S’il est impossible de savoir si la supplique ironique de cette étudiante a été entendue par la Pucelle d’Orléans, il n’en demeure pas moins que la contestation étudiante a connu, une semaine plus tard, un développement remarqué dans plusieurs universités, alors qu’on ne l’attendait plus, ce qui lui a permis de bénéficier en retour d’un regain d’intérêt de la part des médias de masse.
Ces derniers s’interrogent désormais sur une extension rapide de la protestation des étudiants à l’échelle du pays, alors que le contexte social demeure ô combien tendu avec le début de la grève prolongée des cheminots, à partir du 2 avril, pour la défense du service public ferroviaire et de leur statut, et l’exaspération de nombreux fonctionnaires.
Mais qu’en est-il réellement ? Un scénario de type 1986, c’est-à-dire une mise en mouvement exceptionnelle des enseignés, étudiants et lycéens, est-elle envisageable à court et à moyen terme ?

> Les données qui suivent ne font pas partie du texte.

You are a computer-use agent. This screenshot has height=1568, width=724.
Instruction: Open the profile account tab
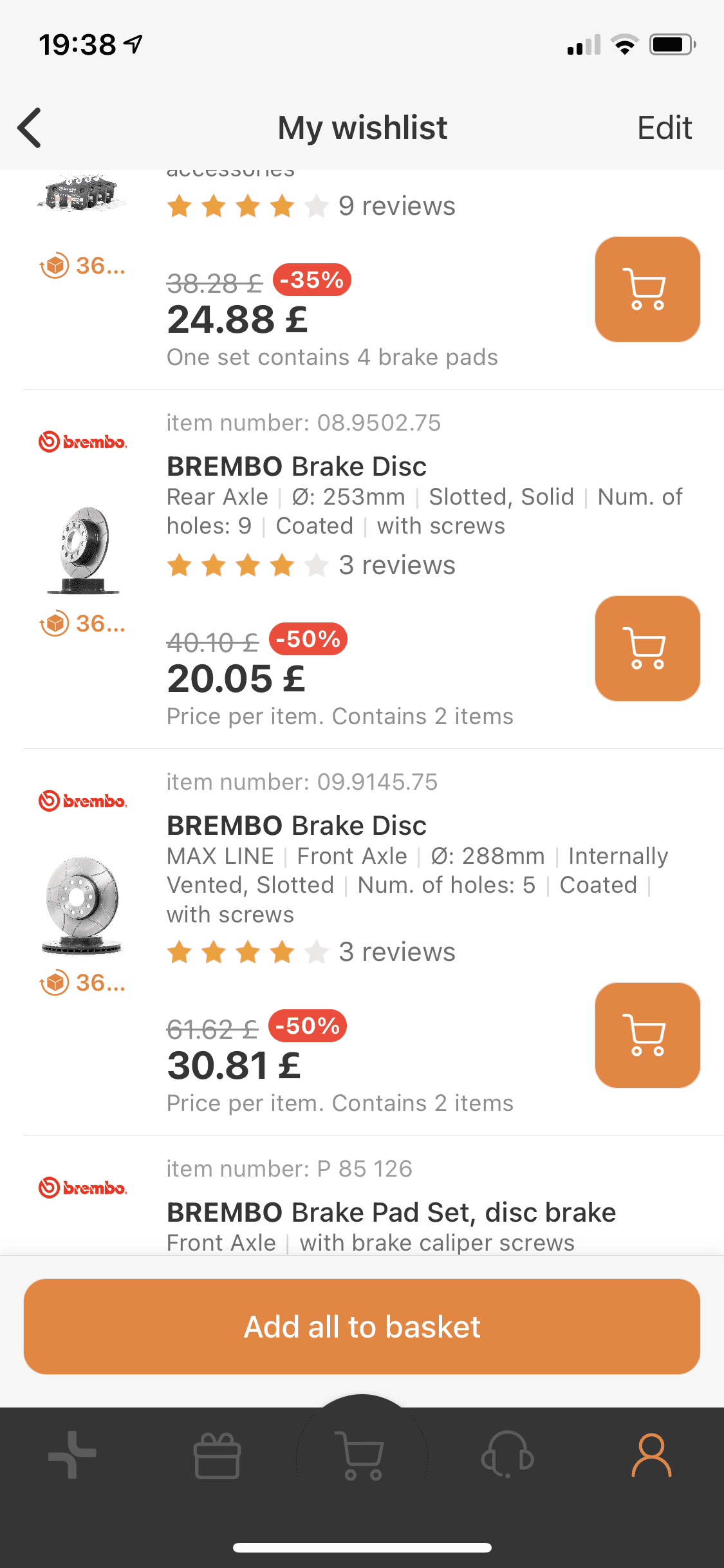pyautogui.click(x=651, y=1455)
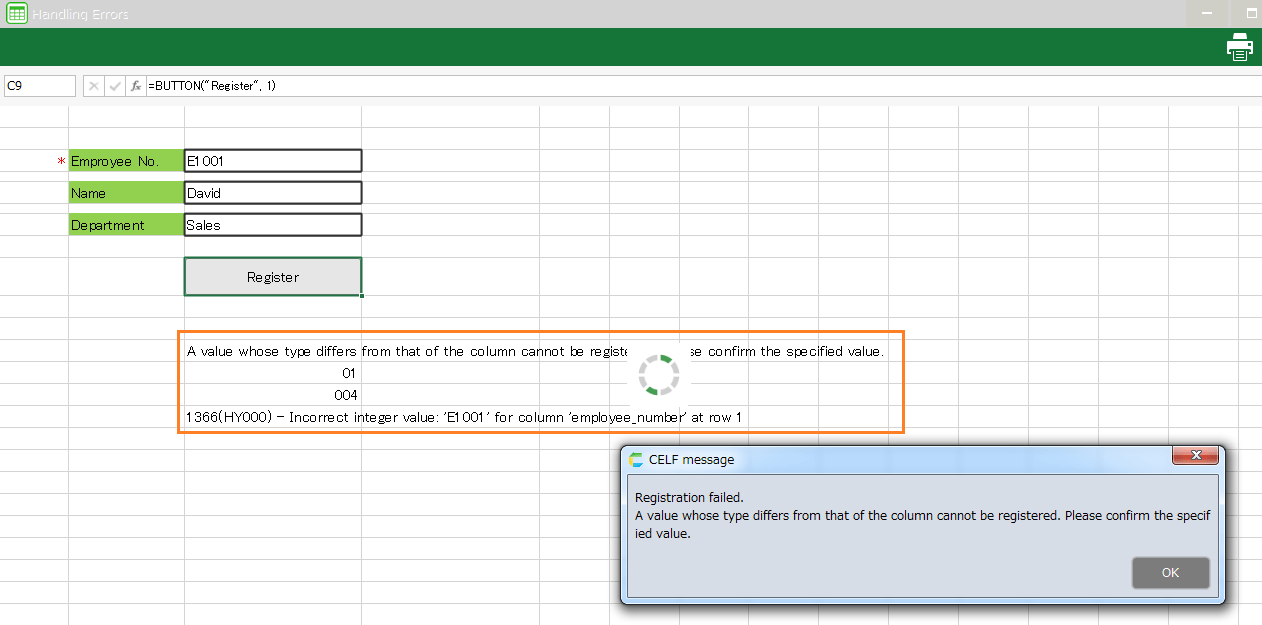Click the printer icon in green toolbar
Viewport: 1262px width, 625px height.
click(1240, 47)
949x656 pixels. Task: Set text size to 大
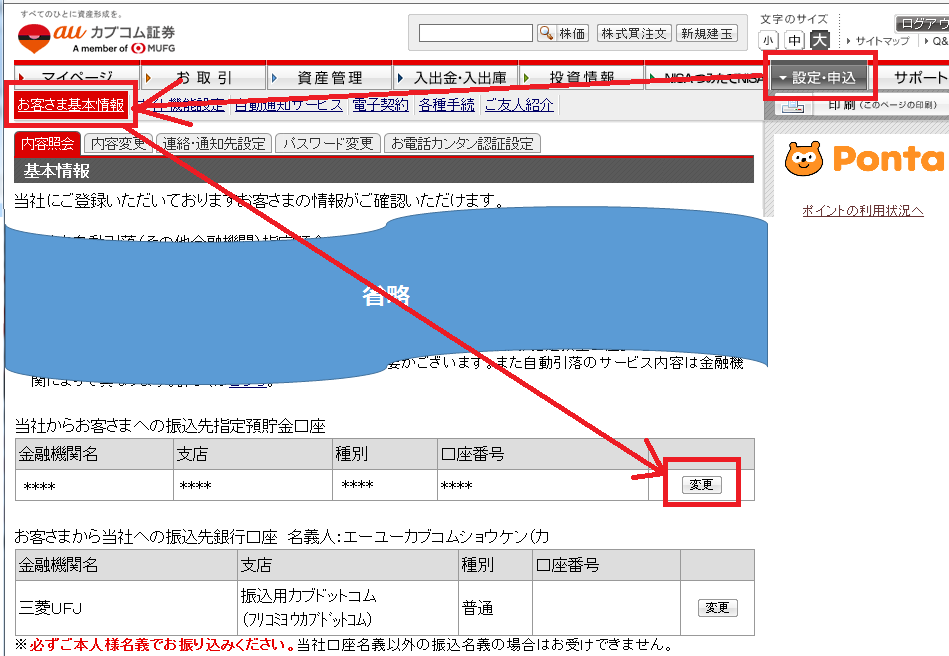(819, 40)
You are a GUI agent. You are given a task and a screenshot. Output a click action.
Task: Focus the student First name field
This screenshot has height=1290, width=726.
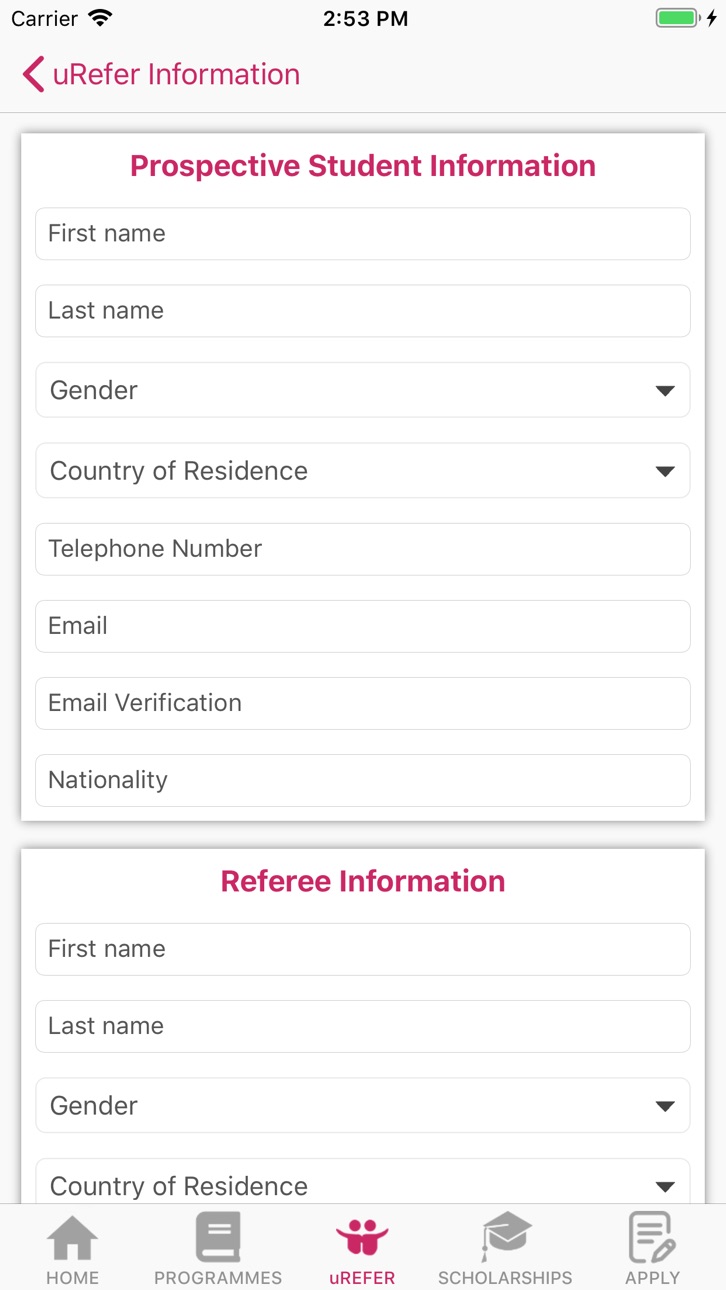[363, 234]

Une réforme modifiant les conditions d’accès à l’université publique
Le candidat Emmanuel Macron, qui souhaitait voir « franchir une nouvelle étape dans l’autonomisation des établissements universitaires », après les lois-cadres de 2007 (LRU) et de 2013 (ESR), a défendu cette réforme universitaire pendant sa campagne présidentielle. Le nouveau gouvernement la justifia en expliquant qu’il était urgent de diminuer le taux d’échec jugé insupportable en premier cycle, tout en apportant une solution pour en finir avec le très controversé tirage au sort usité depuis plusieurs années pour sélectionner les candidats dès lors qu’on avait affaire à des filières en tension (nombre de candidats supérieur au nombre de places).
Pour ce faire, le gouvernement entendit repenser les règles ordonnant l’admission à l’Université publique afin que « chaque bachelier qui entre dans l’enseignement supérieur puisse en sortir avec un diplôme » comme le déclara la ministre Frédérique Vidal aux côtés du premier ministre.

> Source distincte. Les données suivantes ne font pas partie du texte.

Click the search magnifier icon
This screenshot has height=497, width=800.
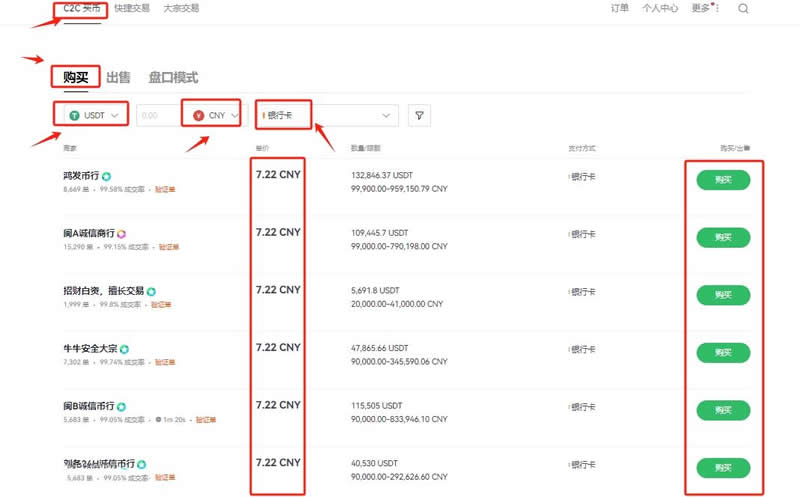[743, 9]
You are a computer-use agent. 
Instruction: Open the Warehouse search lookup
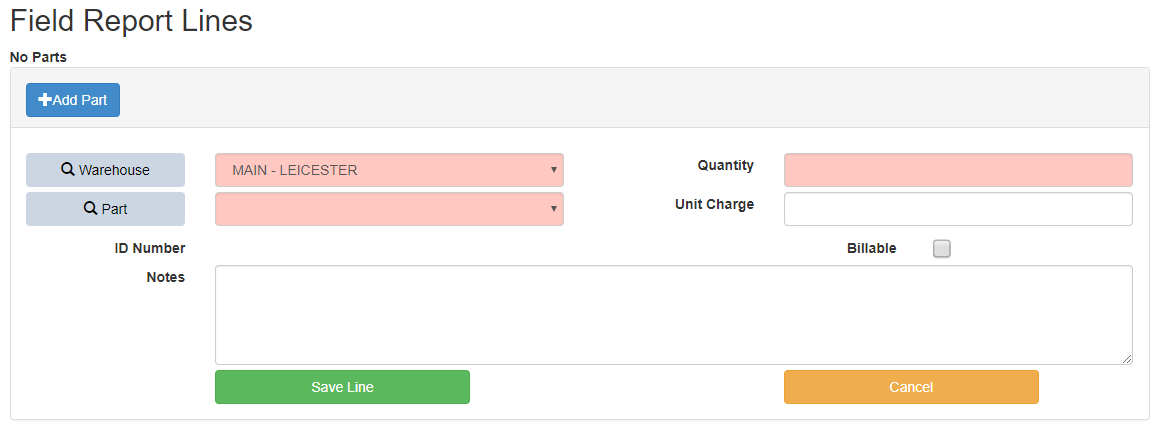(105, 170)
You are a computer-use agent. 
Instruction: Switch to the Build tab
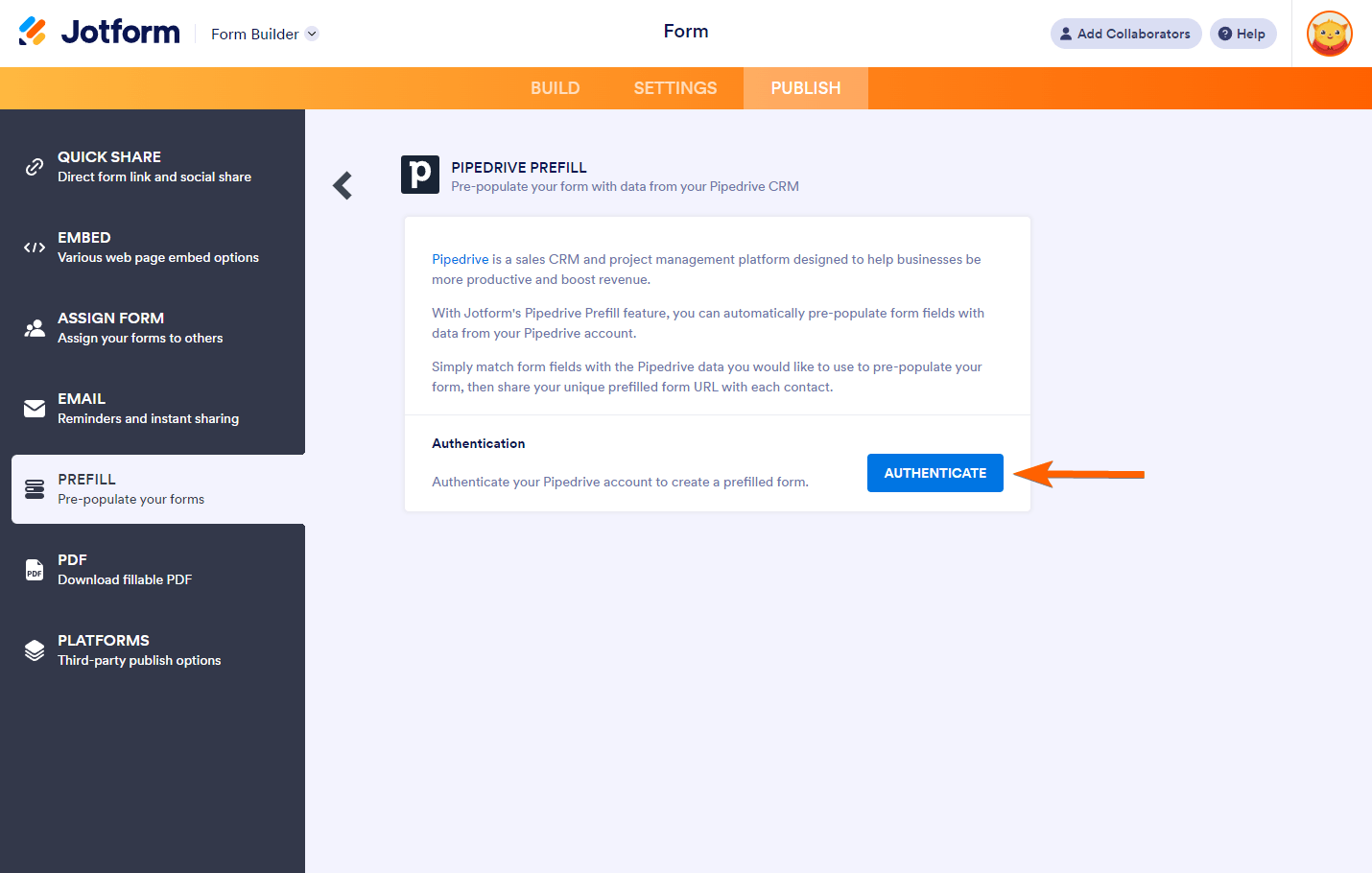click(x=555, y=88)
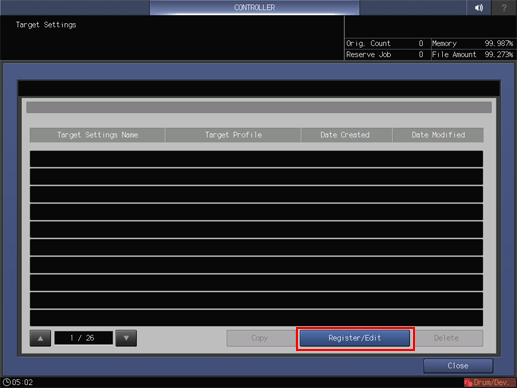This screenshot has height=388, width=517.
Task: Open help with the question mark icon
Action: coord(504,7)
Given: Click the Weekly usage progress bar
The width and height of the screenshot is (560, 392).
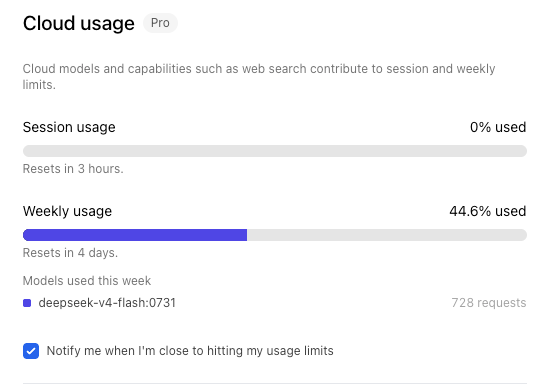Looking at the screenshot, I should coord(275,235).
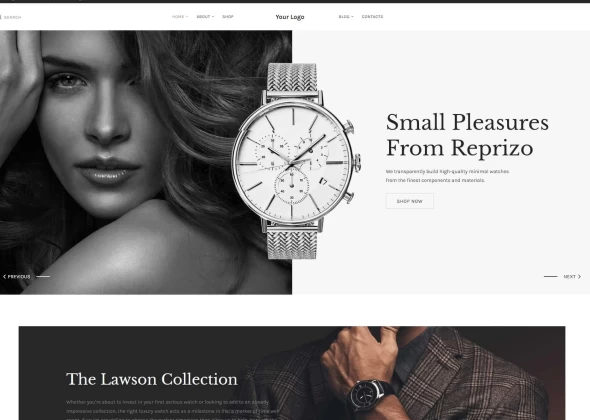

Les filières généralistes universitaires étaient jusqu’alors demeurées non sélectives, non exclusives, comme l’imposait le code de l’éducation (Article L612-3). Ainsi, devaient-elles permettre à tous les néo-bacheliers désireux d’intégrer ces filières dites « libres » de pouvoir y accéder sans autre prérequis que l’obtention d’un des trois baccalauréats, c’est-à-dire sans avis, ni recommandation.

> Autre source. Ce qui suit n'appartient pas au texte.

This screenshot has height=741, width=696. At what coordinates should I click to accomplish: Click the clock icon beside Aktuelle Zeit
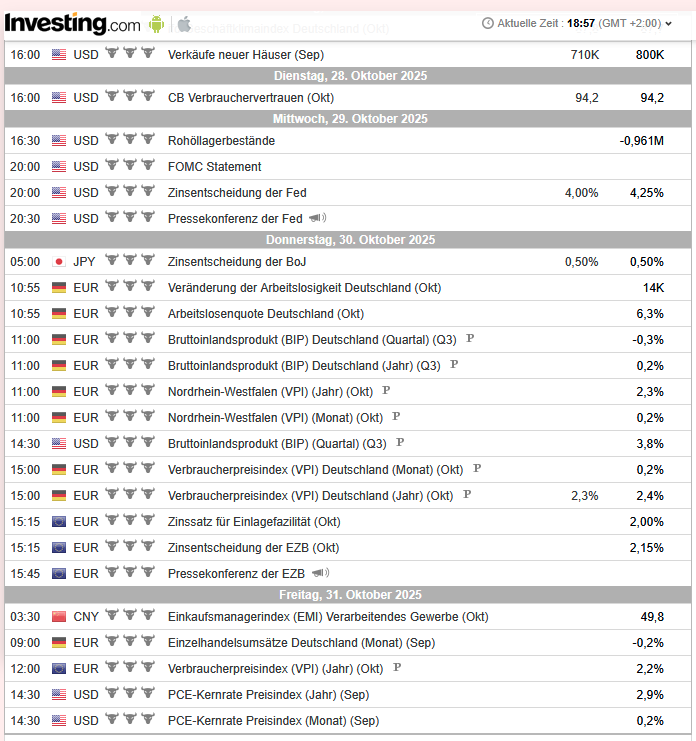(488, 23)
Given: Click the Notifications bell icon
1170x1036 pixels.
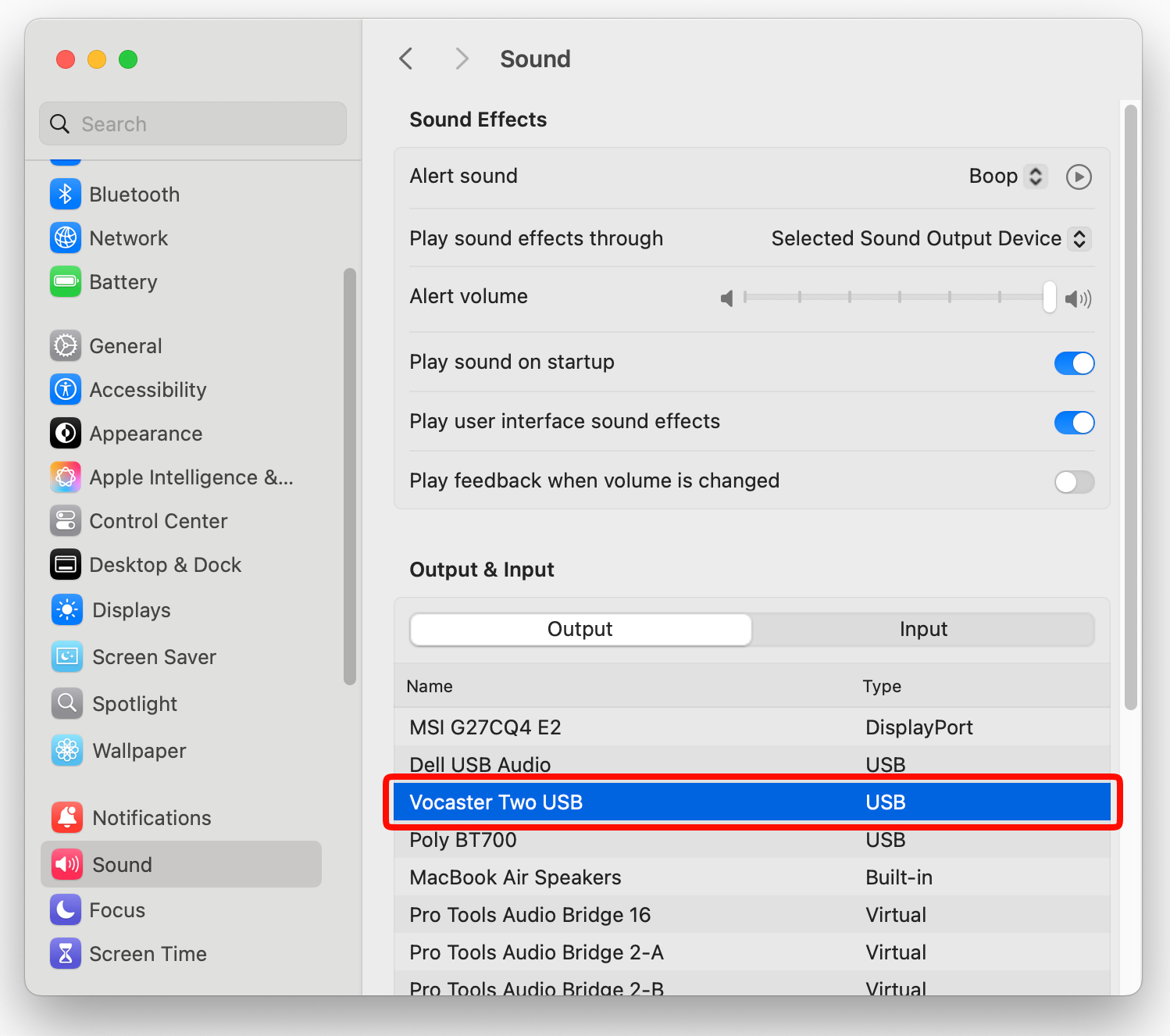Looking at the screenshot, I should pos(67,817).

Les départements universitaires n’avaient pas leur mot à dire, n’étaient pas habilités à interroger la cohérence entre les acquis de la formation antérieure des candidats et les caractéristiques des formations auxquelles ils postulaient. Les néo-bacheliers avaient donc toute latitude pour s’inscrire dans la filière de leur choix, dans la limite des places disponibles, sans pouvoir se retrouver entravés de quelque manière que ce soit.
Or, le gouvernement postula que l’échec en première année était d’abord la conséquence d’un défaut d’orientation des lycéens auquel on devait remédier d’urgence. À ses yeux, il n’était pas acceptable que des néo-bacheliers continuent à se fourvoyer dans des filières qui ne seraient pas a priori faites pour eux étant donné qu’ils n’auraient ni les « compétences », ni les « aptitudes » requises pour espérer réussir dans de bonnes conditions, c’est-à-dire obtenir leur licence en trois ans, et ainsi ne pas risquer inutilement l’échec.
Dès lors, pour le gouvernement, fallait-il aider les lycéens à se diriger dans les méandres de l’orientation post-bac en leur présentant honnêtement et rigoureusement le champ des formations possibles ainsi que leur contenu respectif pour balayer les idées reçues, source d’autocensure chez certains.
Mais également subordonner l’orientation des néo-bacheliers en laissant à ces derniers le soin d’enregistrer librement leurs vœux pendant un temps déterminé sur une plate-forme numérique rebaptisée Parcoursup, avant de conférer aux départements universitaires la mission d’évaluer, de classer et de choisir entre les candidatures reçues celles qui conviendraient le mieux en fonction de prérequis, soit une liste de compétences et de connaissances attendues des postulants. Au cas où l’on jugerait que les caractéristiques d’un postulant ne répondraient pas aux attentes prédéfinies, le département concerné pourrait décider de conditionner l’inscription de celui-ci à l’acceptation d’un « dispositif d’accompagnement pédagogique » qui prendrait la forme d’une année de remédiation.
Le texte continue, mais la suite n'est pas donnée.